**Problem requirements**
With pictures left out, copy exactly every line from the one containing "Details [tab] (384, 423)" through the end of the material.
______
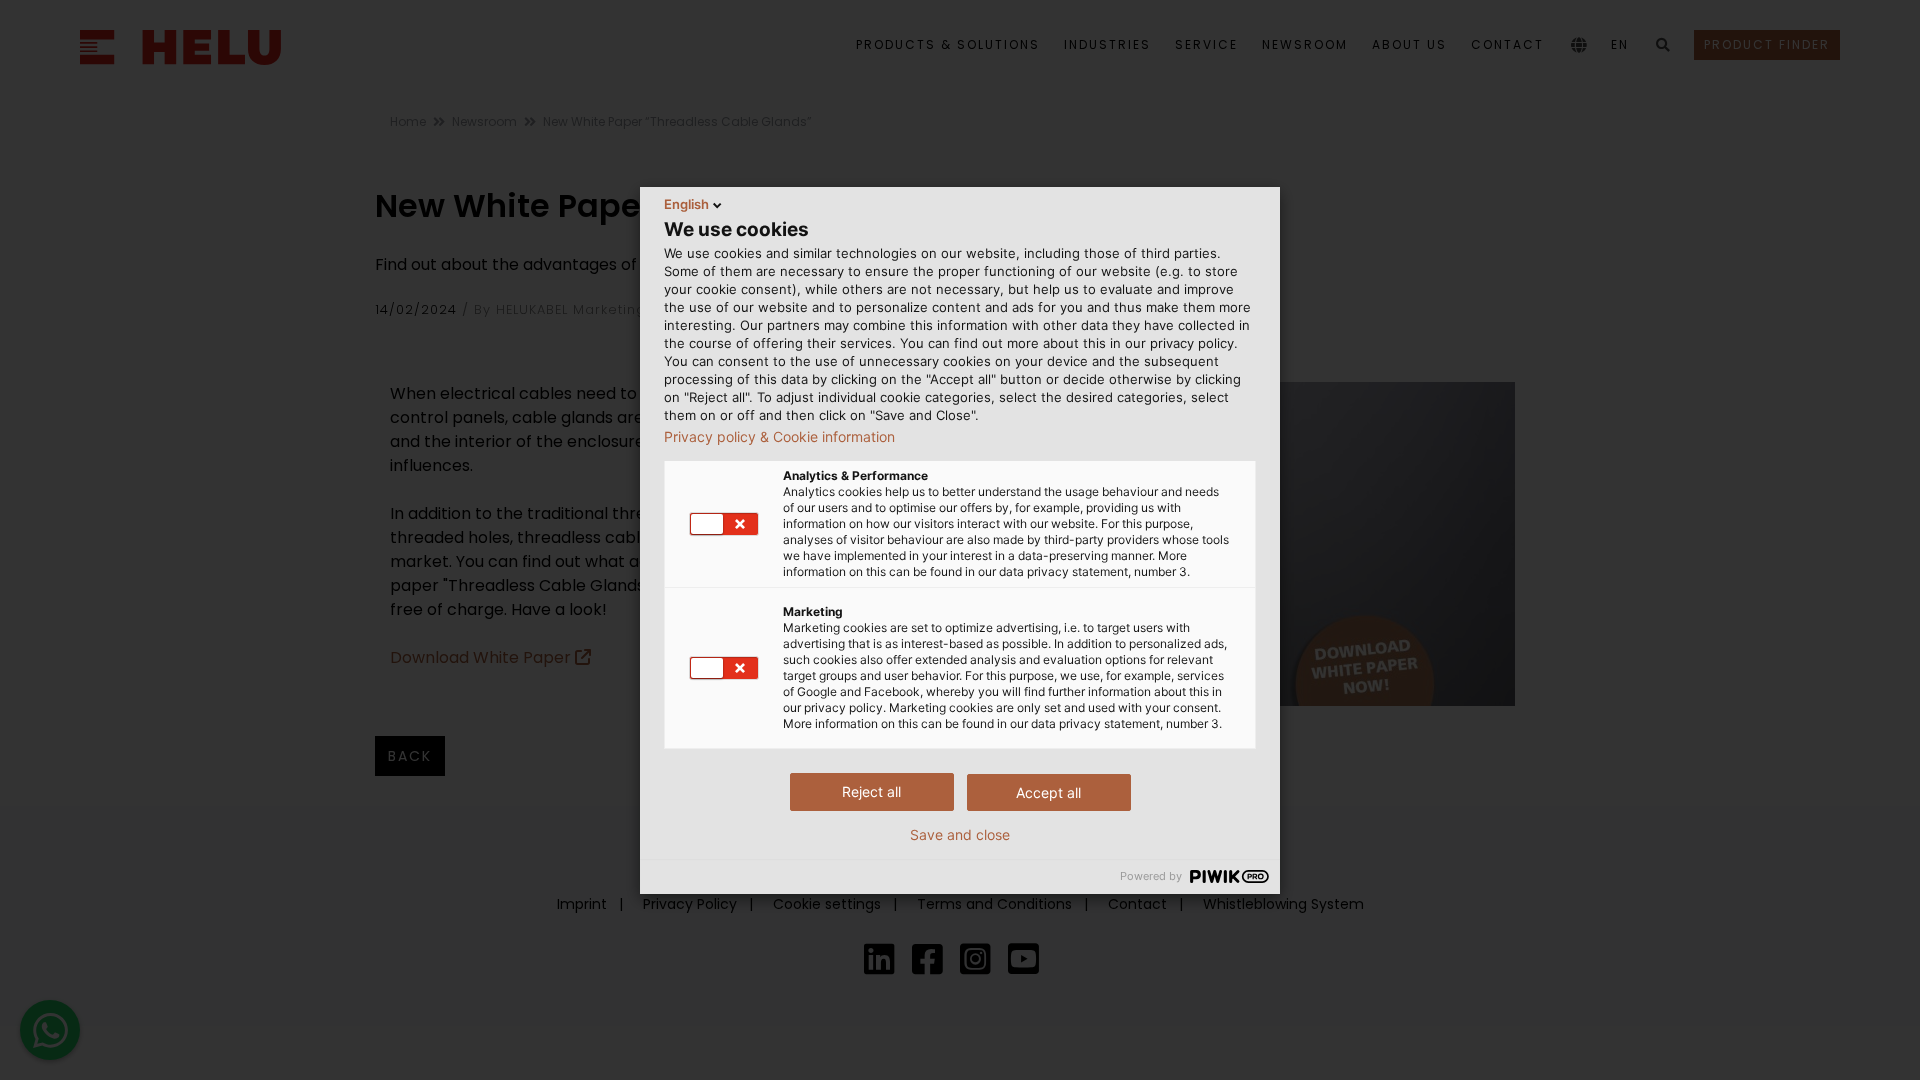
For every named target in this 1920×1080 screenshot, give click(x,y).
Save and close (960, 835)
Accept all (1048, 792)
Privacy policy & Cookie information (779, 437)
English (686, 204)
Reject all (871, 791)
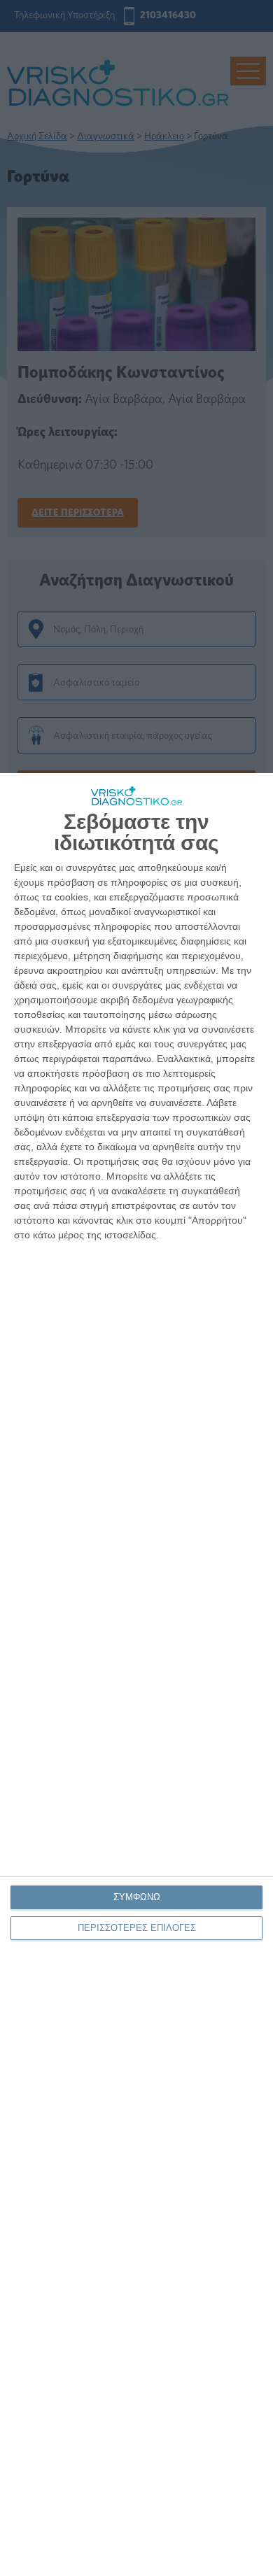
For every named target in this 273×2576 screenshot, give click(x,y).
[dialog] (136, 1674)
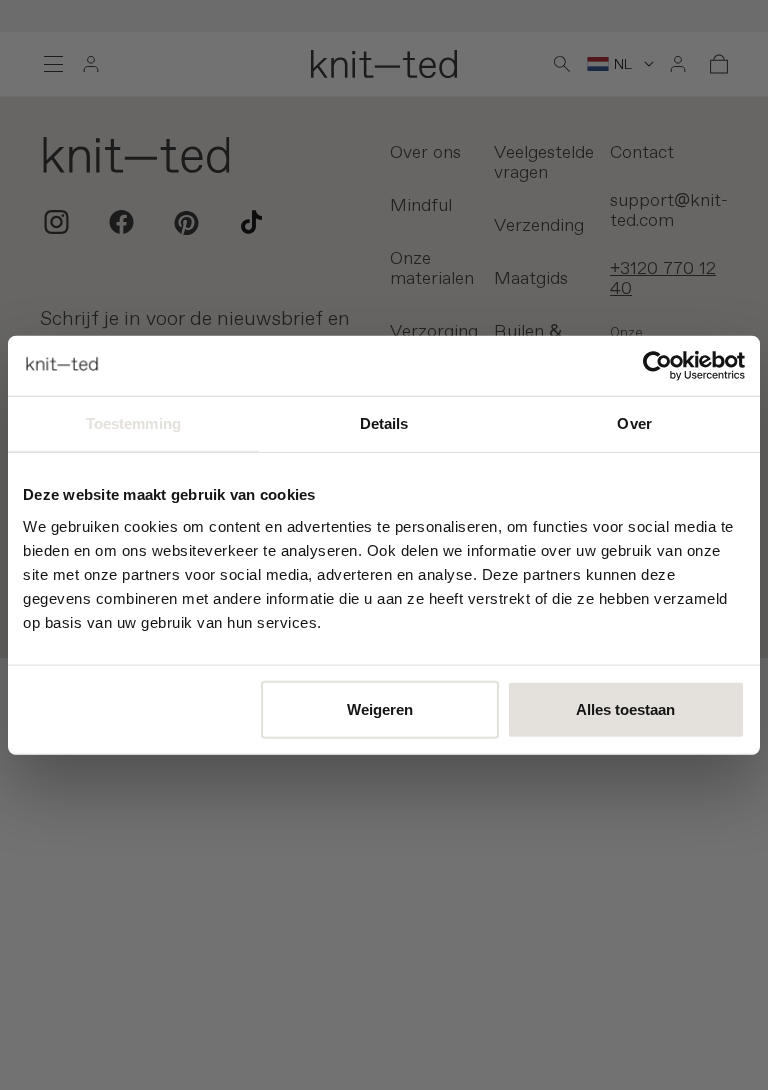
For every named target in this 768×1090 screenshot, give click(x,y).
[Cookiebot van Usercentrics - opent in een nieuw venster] (657, 366)
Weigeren (380, 708)
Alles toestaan (625, 708)
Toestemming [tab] (133, 423)
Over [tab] (634, 423)
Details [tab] (384, 423)
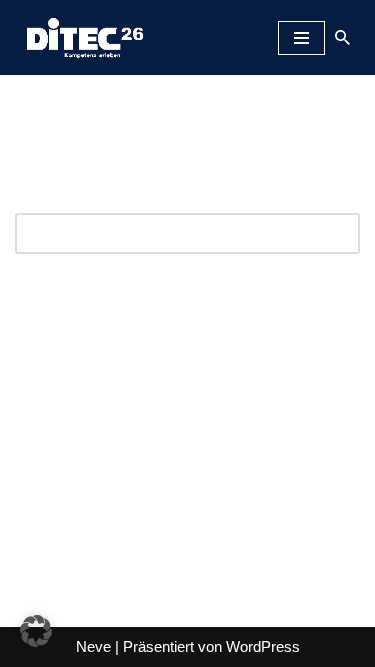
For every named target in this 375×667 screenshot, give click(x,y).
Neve (93, 646)
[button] (36, 631)
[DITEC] (80, 37)
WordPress (263, 646)
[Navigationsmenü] (301, 38)
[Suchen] (342, 37)
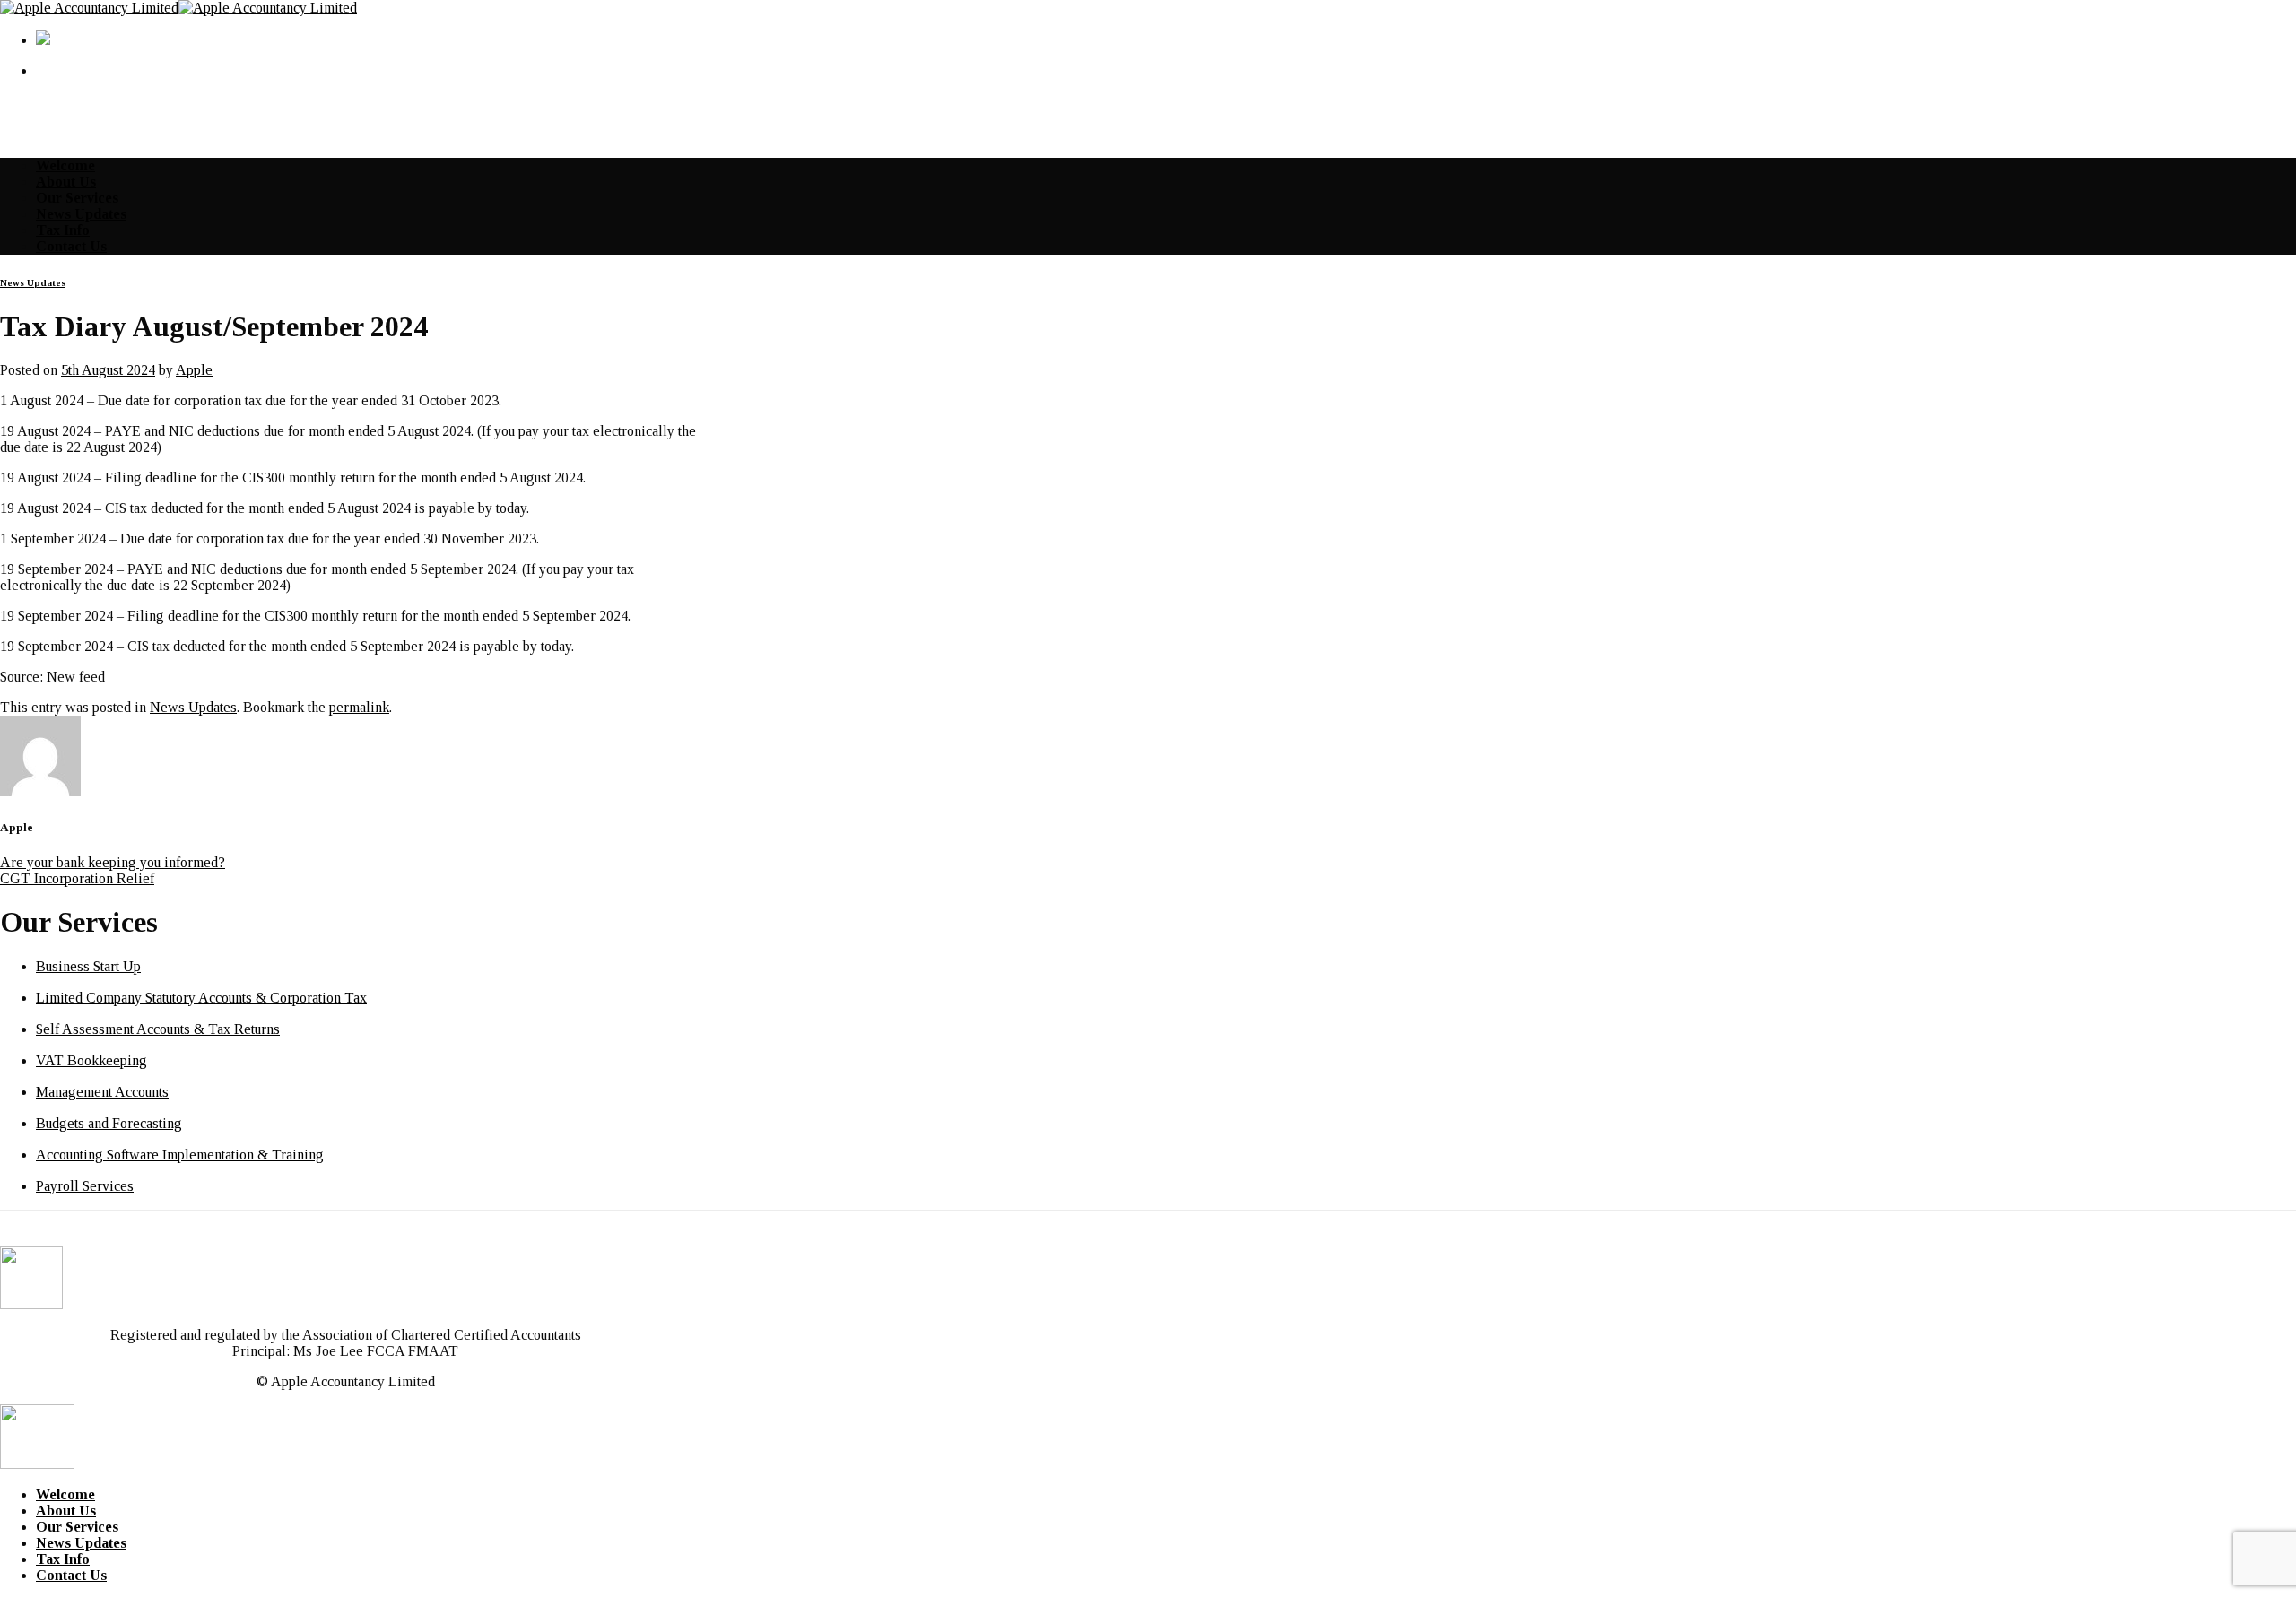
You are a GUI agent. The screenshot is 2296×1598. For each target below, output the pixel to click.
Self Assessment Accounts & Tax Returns (158, 1029)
______
**Answer box**
Details [tab] (384, 423)
For every named target in this 375×667 screenshot, give click(x,y).
Neve (93, 646)
[button] (36, 631)
[DITEC] (80, 37)
WordPress (263, 646)
[Navigationsmenü] (301, 38)
[Suchen] (342, 37)
You are a GUI agent. The screenshot is 2296×1598. For each target below, output the pixel to click.
Self Assessment Accounts & Tax Returns (158, 1029)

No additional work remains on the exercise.